Rabbi Akiva went [to Rabbi Yehoshua] and found him in great distress [that he was ordered to violate the day that was Yom Kippur according to his calculation], he said to him, I can bring you proof that whatever Rabban Gamliel has done is valid for it says: “The following are God’s appointed holy days that you will designate in their appointed times” (Leviticus 23:4), whether they are designated in their proper time, or not at their proper time, I have no holy days save these.

He [Rabbi Yehoshua] came to Rabbi Dosa ben Harkinas who said to him: If we question the ruling of the Bet Din of Rabban Gamliel we must question the ruling of every Bet Din from the times of Moshe up to the present day as it says: “And Moshe ascended with Aharon Nadav and Avihu, and the seventy elders of Israel” (Exodus 24:9). Why weren’t the names of the elders specified? To show that every group of three [sages], that form a Bet Din, is considered as the Bet Din of Moshe and Aharon.

He [Rabbi Yehoshua] took his staff and his money and went to Yavneh to Rabban Gamliel on the day of Yom Kippur according to his calculation. Rabban Gamliel rose and kissed him on his head and said to him: Come in peace my master and my disciple, my master in wisdom and my disciple because you have accepted my words.

 

III. The Calendar Today

7. Rav Shagar, Bayom Hahu, 346

I don’t know how to depict this redemption, but Rebbe Naman’s words inspire me to think that, perhaps, if we stand vulnerable before God… this will enable a shift, something transcendent will reveal itself, something that is beyond difference. I am not talking about tolerance, nor about the removal of difference. The Other that I see before me will remain different and inaccessible and, despite this, the Divine Infinite will position me by the Other’s side. Again, how this will manifest in practical or political terms, I do not know. But Yom Yerushalayim will be able to turn from a nationalistic day, one which has turned with time into a tribalistic celebration of Religious Zionism alone, into an international day.

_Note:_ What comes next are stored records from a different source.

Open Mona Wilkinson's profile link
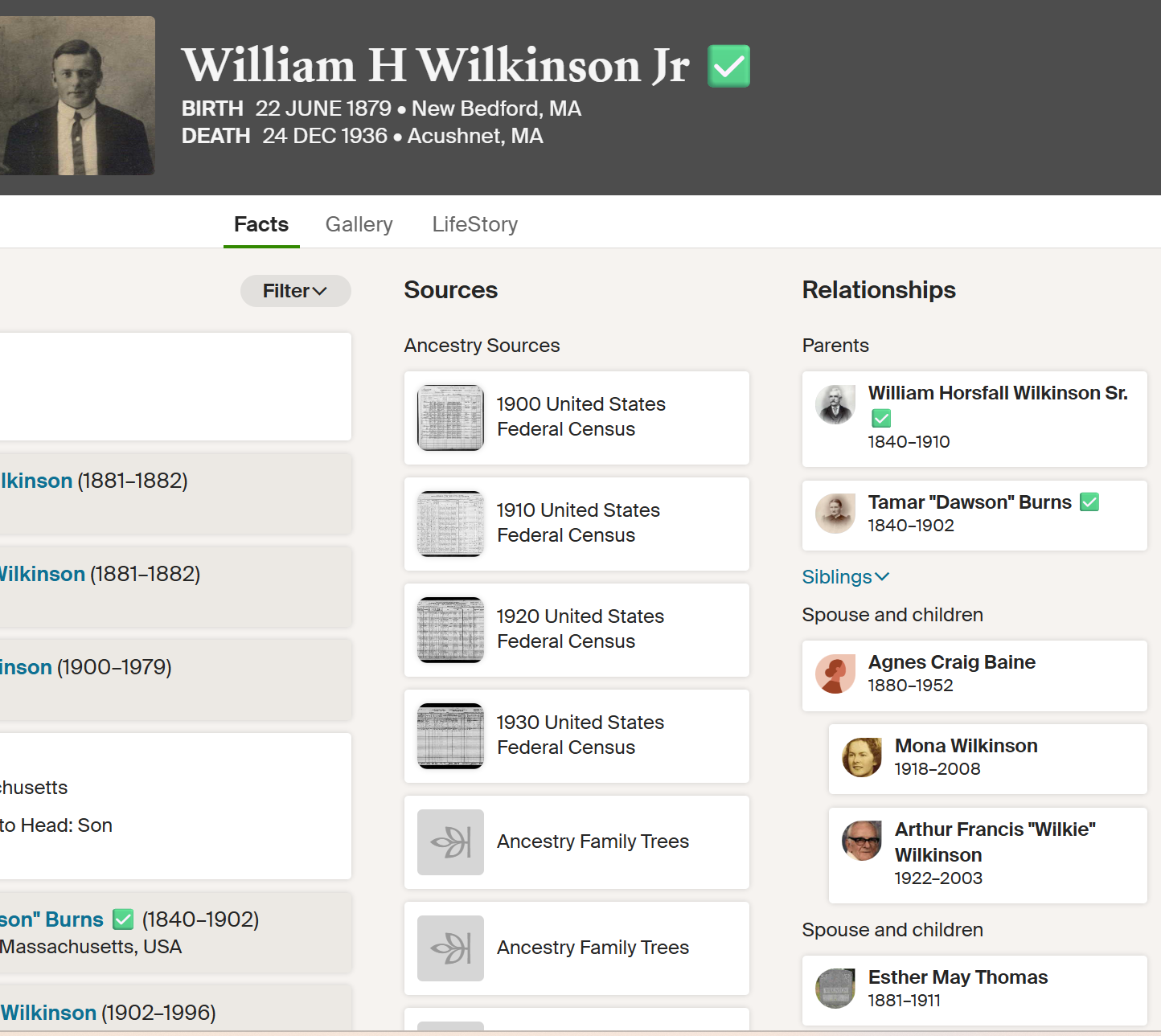 click(966, 746)
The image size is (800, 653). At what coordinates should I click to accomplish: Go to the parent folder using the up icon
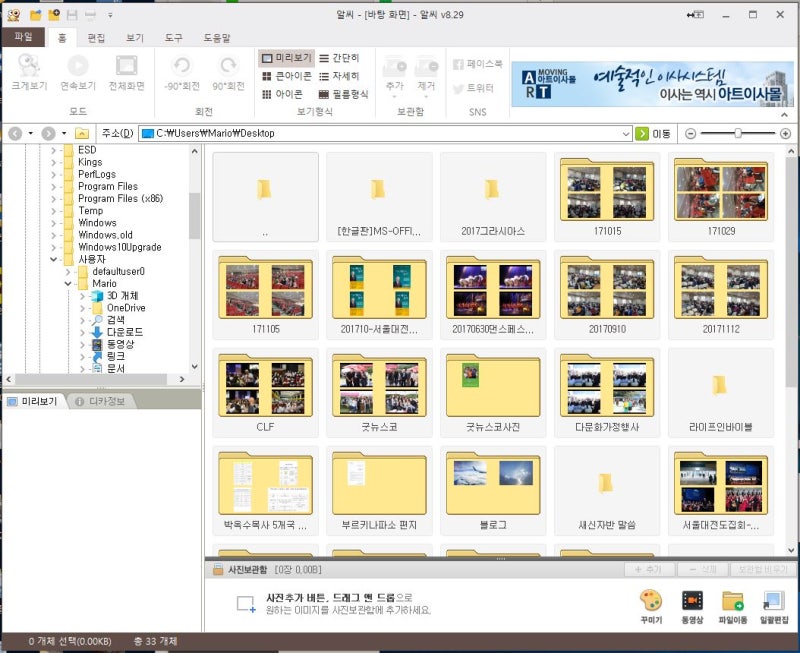tap(83, 133)
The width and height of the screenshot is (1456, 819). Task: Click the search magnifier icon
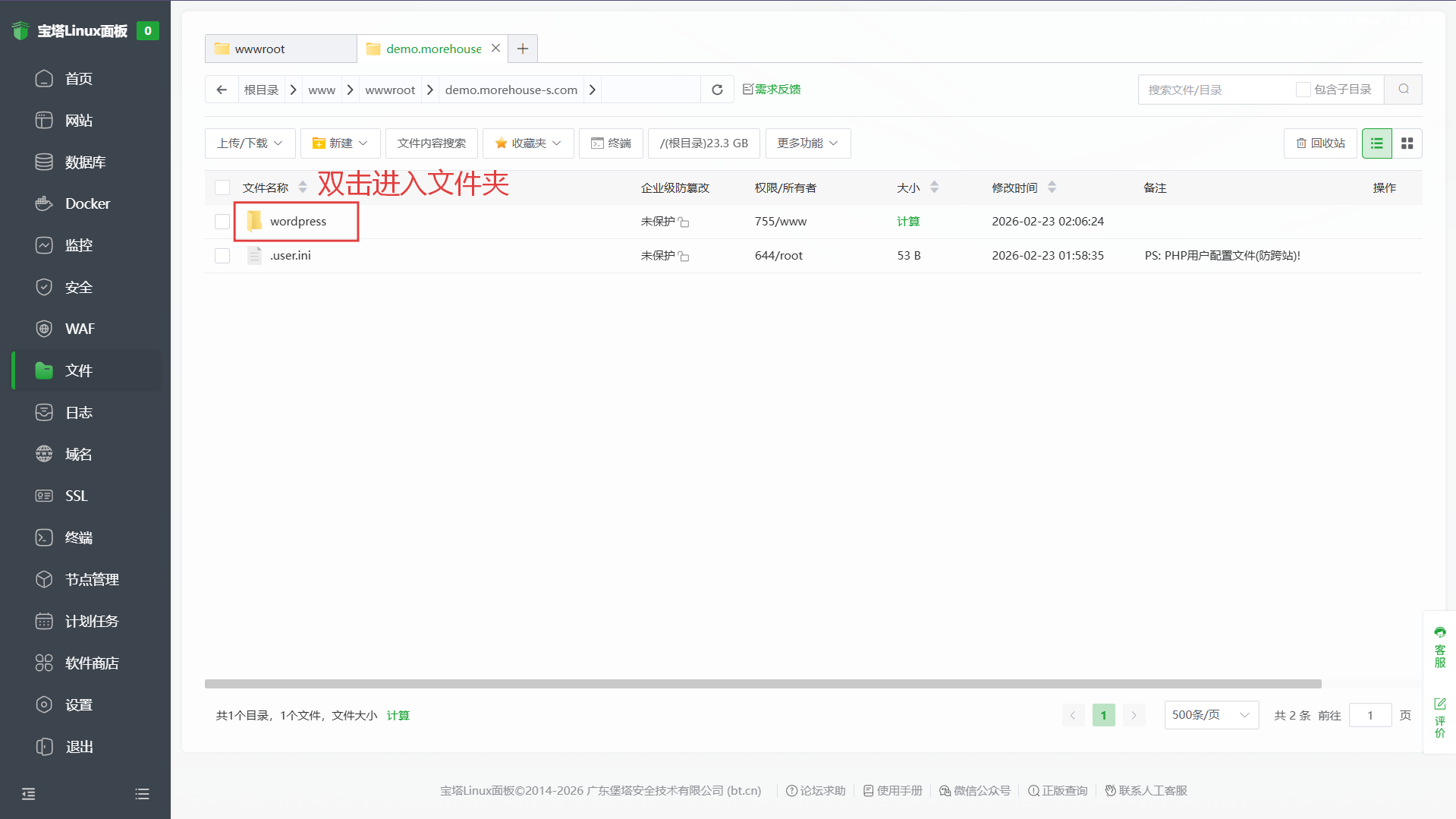1403,90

8. Rav Menaḥem Froman, Ten Li Zeman, 119

The event of the new moon (ḥidush) was, for the Sages, the most intense instance where we encounter the creator and renewer of the world. Revolutionary Marxism went to war against religion, primarily because it saw it as an anti-revolutionary force. Religious faith can lead us to conservative conclusions. Religion can sanctify the status quo as the handiwork of the Creator. However, we might also come to the exact opposite conclusion. If a person believes that the world is created (“meḥudash,” “made anew,” in medieval terminology), then he believes that the world could be radically remade anew.